1.2.1 transcoding of single parameter
- parse.quote() Chinese character to ascII code
from urllib import parse name="cartoon" asc_name=parse.quote(name)# Chinese character to ascII code print(asc_name) #Result:% E5%8A%A8%E7%94%BB%E7%89%87
- parse.unquote() ascll to Chinese
from urllib import parse name = '%E5%8A%A8%E7%94%BB%E7%89%87' print(parse.unquote(name)) #Result: Animation
1.2.2 transcoding multiple parameters
When sending a request, you often need to pass a lot of parameters. It will be troublesome to splice with string method. Parse The URLEncode () method can convert the dictionary into the request parameters of the url and complete the splicing. You can also use parse parse_ The QS () method returns it to the dictionary.
- parse.urlencode()
- parse.parse_qs()
Example:
from urllib import parse,request #parse. The URLEncode () method converts the dictionary to the request parameter of the url params={"name":"film","name2":"TV play","name3":"cartoon"} asc_name=parse.urlencode(params)# To convert dictionary form to url request parameter form print(asc_name)#name=%E7%94%B5%E5%BD%B1&name2=%E7%94%B5%E8%A7%86%E5%89%A7&name3=%E5%8A%A8%E7%94%BB%E7%89%87 test_url="http://httpbin.org/get?{}".format(asc_name) print(test_url) res=request.urlopen(test_url) print(res.read()) #parse_qs is converted back to its original form new_params=parse.parse_qs(asc_name) print(new_params)#{'name': ['movie'],'name2 ': [' TV play '],'name3': ['cartoon']}
1.3,urllib.error module
1.3.1 URLError and HTTPError
The error module is mainly responsible for handling exceptions. If an error occurs in the request, we can use the error module to handle it, mainly including URLError and HTTPError.
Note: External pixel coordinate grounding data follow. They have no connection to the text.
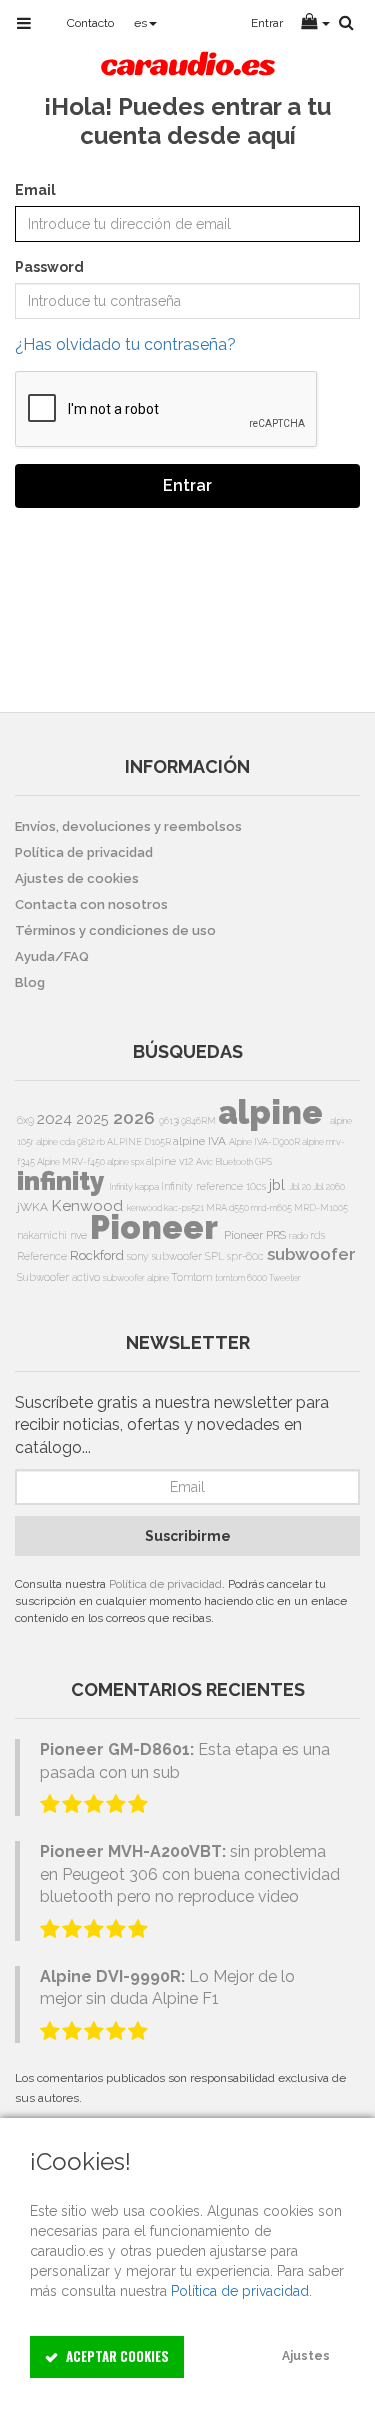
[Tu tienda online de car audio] (187, 66)
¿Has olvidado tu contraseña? (125, 344)
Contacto (90, 23)
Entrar (187, 485)
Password (49, 267)
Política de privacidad (165, 1584)
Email (35, 190)
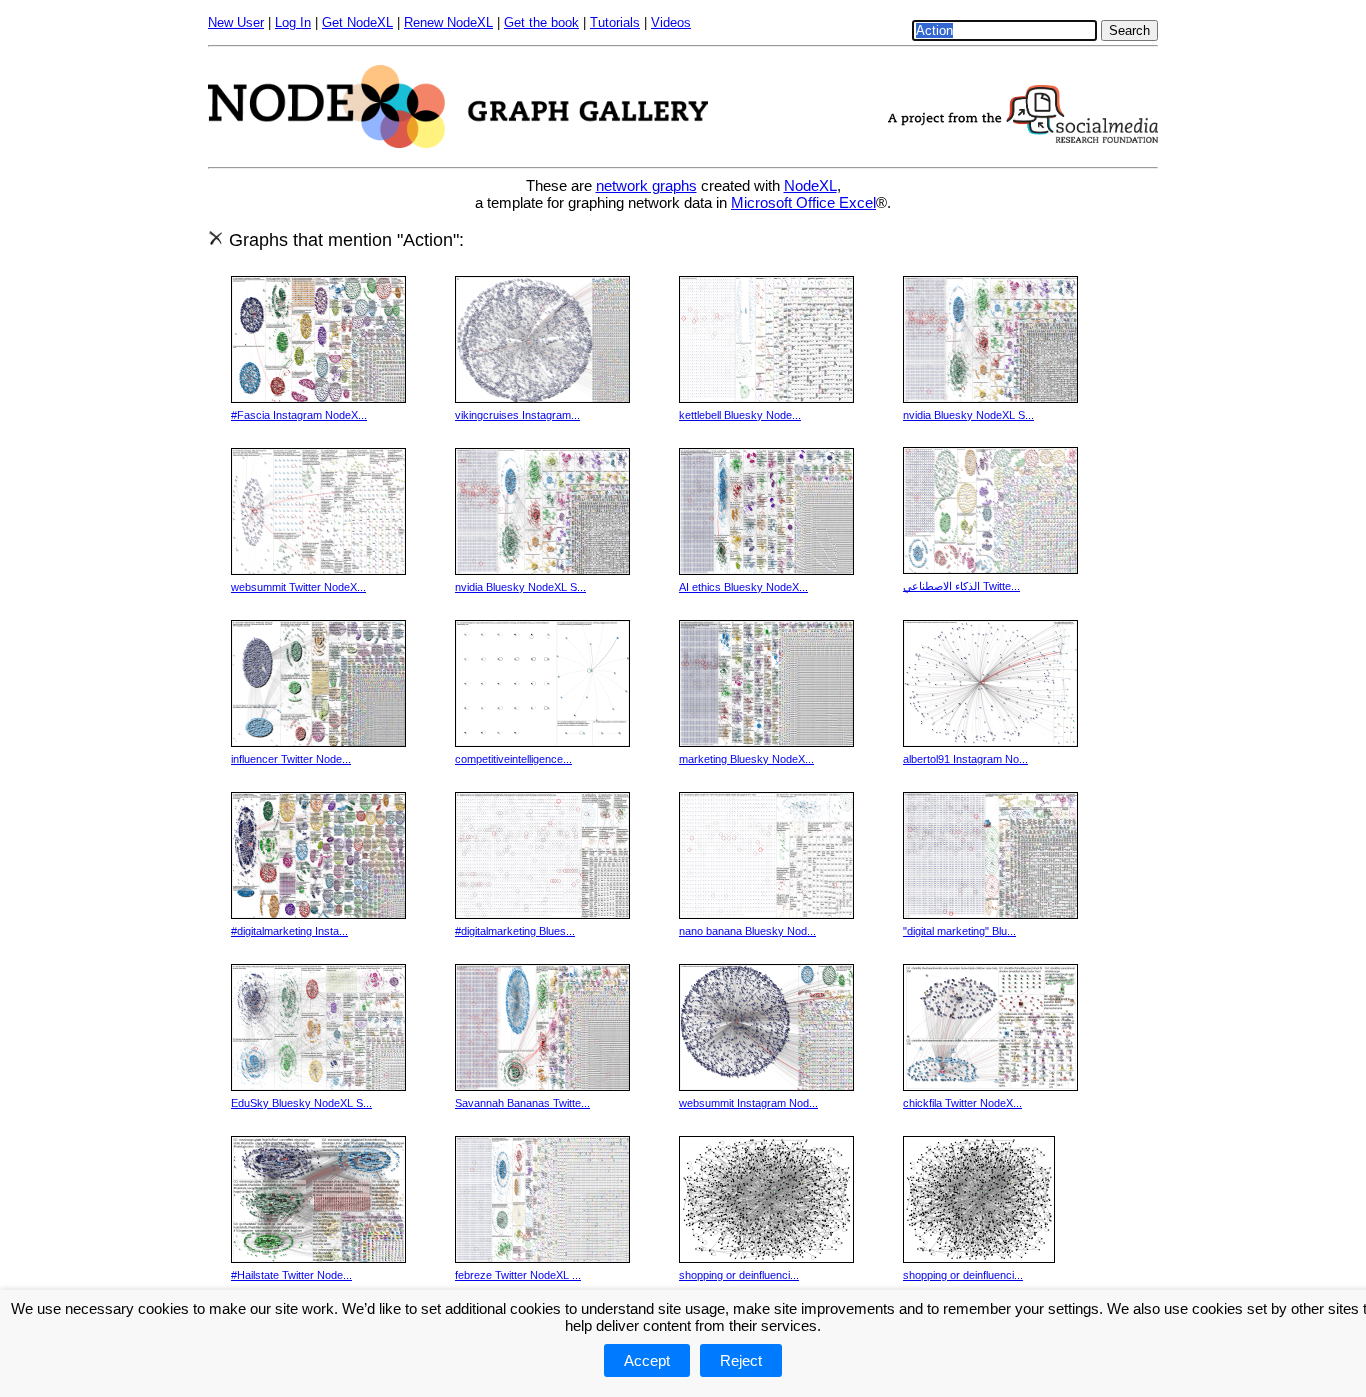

- URLError: it is the base class of the error exception module. Exceptions generated by the request module can be handled with this class.
- HTTPError: is a subclass of URLError, which mainly contains three attributes:
- Code: status code of the request
- Reason: the reason for the error
- headers: the header of the response
Example:
from urllib import error,request try: res=request.urlopen("https://jianshu.com") print(res.read()) except error.HTTPError as e: print('Requested status code:',e.code) print('Cause of error:',e.reason) print('Response header:',e.headers) ------------result----------------- Requested status code: 403 Cause of error: Forbidden Response header: Server: Tengine Date: Mon, 12 Jul 2021 04:40:02 GMT Content-Type: text/html Content-Length: 584 Connection: close Vary: Accept-Encoding Strict-Transport-Security: max-age=31536000; includeSubDomains; preload
1.4,urllib. Robot parse module
The robot parse module is mainly responsible for processing crawler protocol files, robots Txt parsing. (gentleman's agreement) crawlers generally do not abide by it, so they basically do not use this module;
View robots protocol: add robots after the web address Txt.
For example, Baidu's robots protocol( http://www.baidu.com/robots.txt)
The full name of Robots protocol (also known as crawler protocol, robot protocol, etc.) is "Robots Exclusion Protocol". The website tells search engines which pages can be crawled and which pages cannot be crawled through Robots protocol.
robots.txt file is a text file. You can create and edit it by using any common text editor, such as Notepad, which comes with Windows system. robots.txt is a protocol, not a command. robots.txt is the first file to view when visiting a website in a search engine. robots.txt file tells the spider program what files can be viewed on the server.
2, Urllib 3 Library
2.1. Features
Urllib 3 is a powerful, well-organized Python library for HTTP clients. Many Python native systems have started to use urllib 3. Urllib3 provides many important features that are not available in the python standard library:
1. Thread safety; 2. Connection pool; 3. Client SSL/TLS authentication; 4. File segment code upload; 5. Assist in handling duplicate requests and HTTP relocation; 6. Support compression coding; 7. Support HTTP and SOCKS proxy; 8. 100% test coverage.
2.2 installation
Install with the pip command:
pip install urllib3
2.3 use of urlib3
2.3.1 basic steps of initiating a request
1. Import urllib3 Library
import utllib3
2. Instantiate a PoolManager object that handles all the details of connection pooling and thread safety
http=urllib3.PoolManager()
3. Send a request using the request method
res=http.request("GET","http://www.baidu.com")
2.3.2. request method
request(self, method, url, fields=None, headers=None,**urlopen_kw)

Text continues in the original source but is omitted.